When the Oklahoma City Thunder made the premature decision to jettison one of its best three players, the Thunder’s 2012-13 title hopes went with him. The James Harden trade has been argued and analyzed from a number of different directions, but here’s the truth: When OKC sent its beloved beard to the Houston Rockets, it left the Western Conference pretty wide open and made thousands of Miami Heat and Los Angeles Lakers fans incredibly happy.
Just days before the season, the Thunder were discussing contracts with James Harden and when the two parties couldn’t come to an agreement. Harden was unceremoniously shipped to the Houston Rockets with Cole Aldrich, Lazar Hayward and Daequan Cook in exchange for Kevin Martin, Jeremy Lamb and three 2013 draft picks (two first-rounders and one second-rounder). People who argued for the trade accurately pointed out that the Thunder were getting a solid shooter who could score off the bench in Martin and that Lamb is a nice, young prospect. For giving Harden up, the return certainly seemed to be worth it.
In spite of trading the Sixth Man of the Year, the Thunder still locked up the No. 1 seed in the West and seemed like they could contend after Kevin Durant‘s best statistical season in his career. But then in Game 2 of the opening round, Russell Westbrook went down with a knee injury and the rest was history. Durant was enough to carry Oklahoma City to a first-round victory against the young Rockets (led by the very player they needed), but even he wasn’t good enough to get past a superior Memphis Grizzlies team. Serge Ibaka never stepped up his scoring as the team’s second option, despite the fact that the Thunder basically picked him over Harden by giving him big money. Kevin Martin couldn’t step up as a ball handler who could open up defenses and, like Ibaka, couldn’t score enough to help out his team, averaging just 14.4 points per game in the series on 41 percent shooting. Without Westbrook, Kevin Durant was on an island without anyone who could attack the basket. You know, kind of like how Harden did against the Mavericks, Lakers and Spurs last year:
I’m not going to say the Westbrook injury is the biggest reason the James Harden trade was a disaster, because there was no way of knowing that Westbrook would play two games and miss the rest of the playoffs. The guy had never missed a game in his NBA career, after all. Obviously you don’t make trade decisions based on the possibility of your stars getting injured, but the fact remains: The Oklahoma City Thunder screwed this up.

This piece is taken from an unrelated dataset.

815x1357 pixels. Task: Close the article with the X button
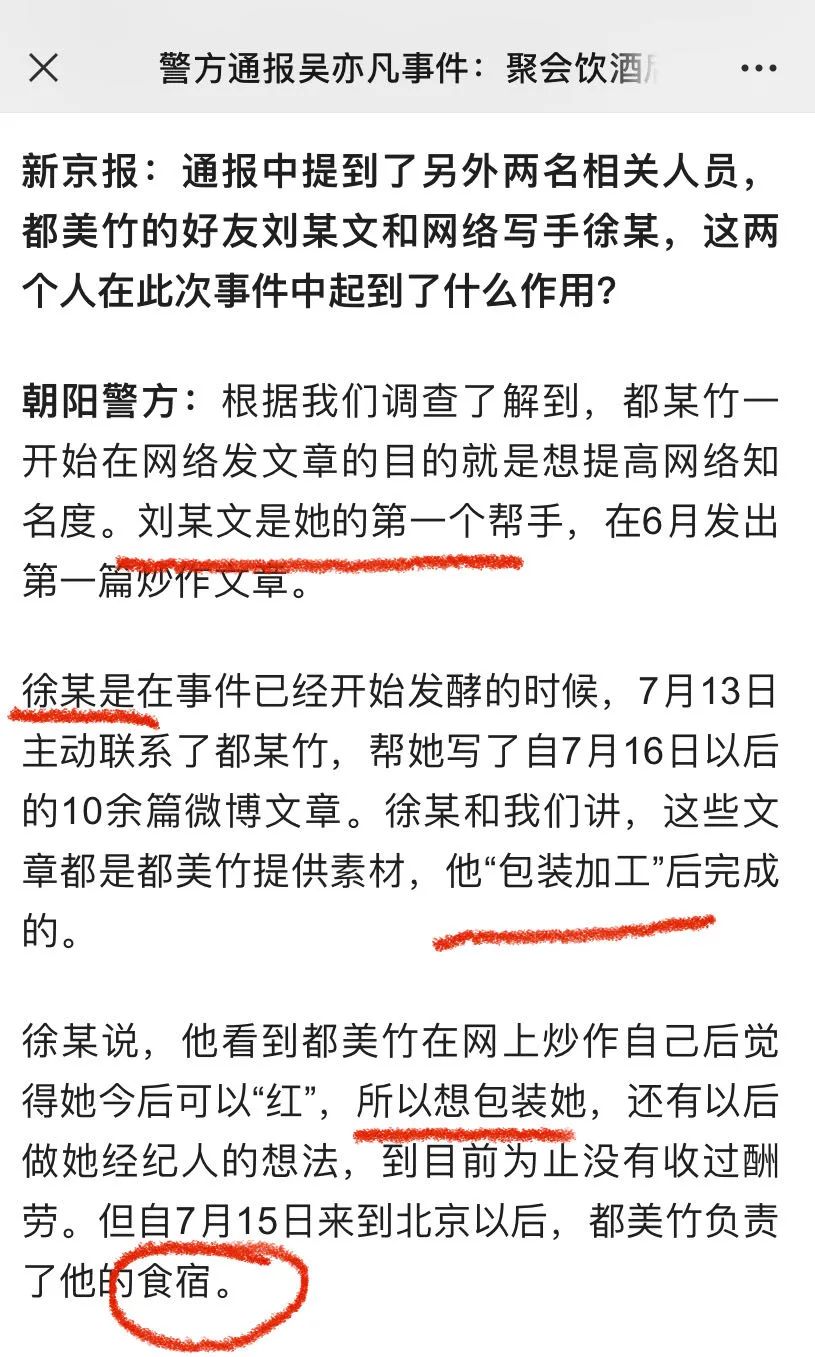[43, 68]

Why? Well, let’s see what else they gave up. Their chance of winning the 2012-13 title is the obvious one. On a surface level, they gave up a guy who averaged 25.9 points, 5.8 assists, 4.9 rebounds and 1.8 steals per game. Just in case you didn’t notice right away, those are superstar numbers more than worthy of the max money the Thunder wouldn’t dish out. Ibaka’s “max money numbers” this year: 13.2 points, 7.7 rebounds and 3.0 blocks per game. Those numbers aren’t shabby, but they don’t compare to Harden’s stat line. But most important of all is his ability to get to the basket and the free-throw line, which was absolutely huge down the stretch of playoff games when Durant and Westbrook would get a little too jump-shot happy. There really are no words for trading a guy loved by fans for his infamous trademark beard who has an immediately noticeable impact every time he steps on the court.

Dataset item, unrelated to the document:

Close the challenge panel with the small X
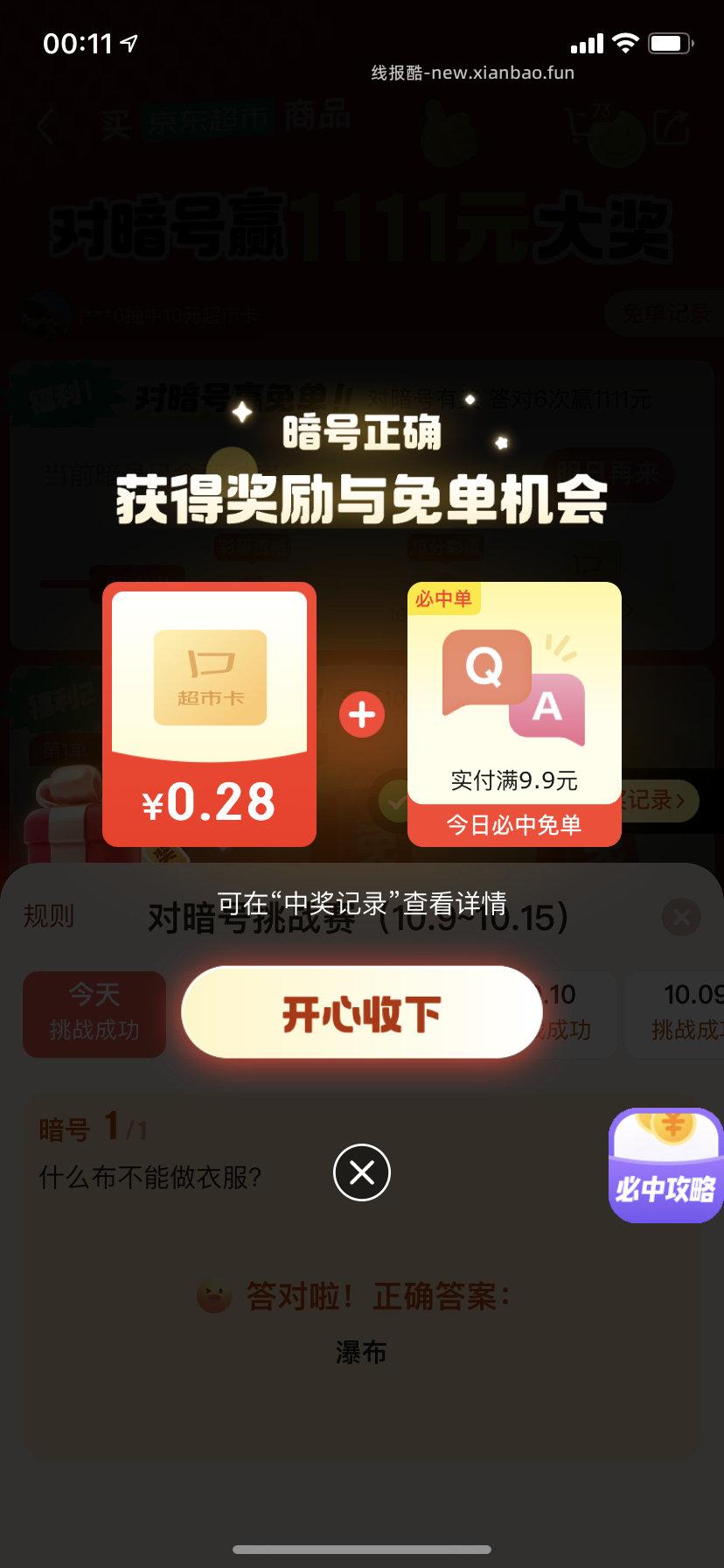Viewport: 724px width, 1568px height. pyautogui.click(x=683, y=917)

I agree that the Thunder got a pretty decent return for Harden, but that argument is not a justifiable defense for getting rid of a top-three shooting guard who exposed other team’s reserves as the Sixth Man of the Year. His emergence as a superstar proves that he was worth the max money and it’s despicable that an organization raking in millions of dollars every year couldn’t pay Harden and show dedication toward winning a championship some day. The most ludicrous part is that Harden’s contract still had a year on it. What that means is that the decision to ship him off when they were unable to work out a new deal was entirely premature by a full calendar year.

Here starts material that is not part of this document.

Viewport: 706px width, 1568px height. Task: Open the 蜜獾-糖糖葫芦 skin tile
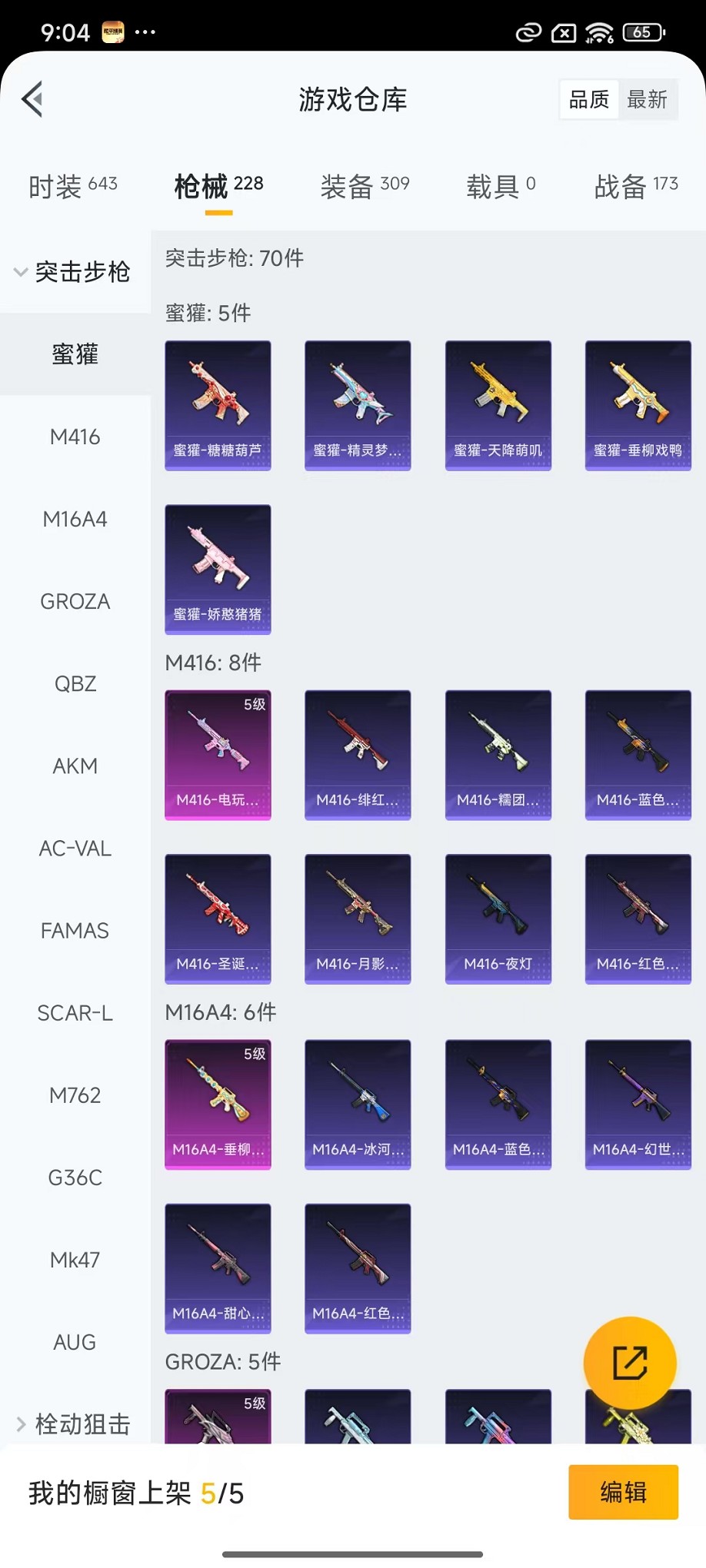click(x=218, y=405)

But here’s the real kicker: Unless Dwyane Wade‘s body continues to fail him, LeBron James decides to leave Miami in 2014 or the NBA discovers Chris Bosh is a dinosaur and forbids him from playing, the Heat will be championship favorites in the league for years to come. Durant got his first taste of how hard it is to carry a team with little to no help, but even with a healthy Westbrook, the Thunder cannot beat Miami the way the teams are currently made up. They could’ve had another season to bond with their big three Durant-Westbrook-Harden combo, an improving Ibaka and a burning hunger for revenge. I’m not saying Durant and Westbrook will never make the leap, because they very well could if LeBron leaves Miami next summer. But as Bill Simmons wrote, the shot of Oklahoma City’s big three standing arm-in-arm watching the clock run out on their NBA Finals hopes may be the only lasting image we have of a team that could’ve contended for a title for years to come. And when you have a shot at a title or a dynasty-in-the-making, you don’t trade part of it away.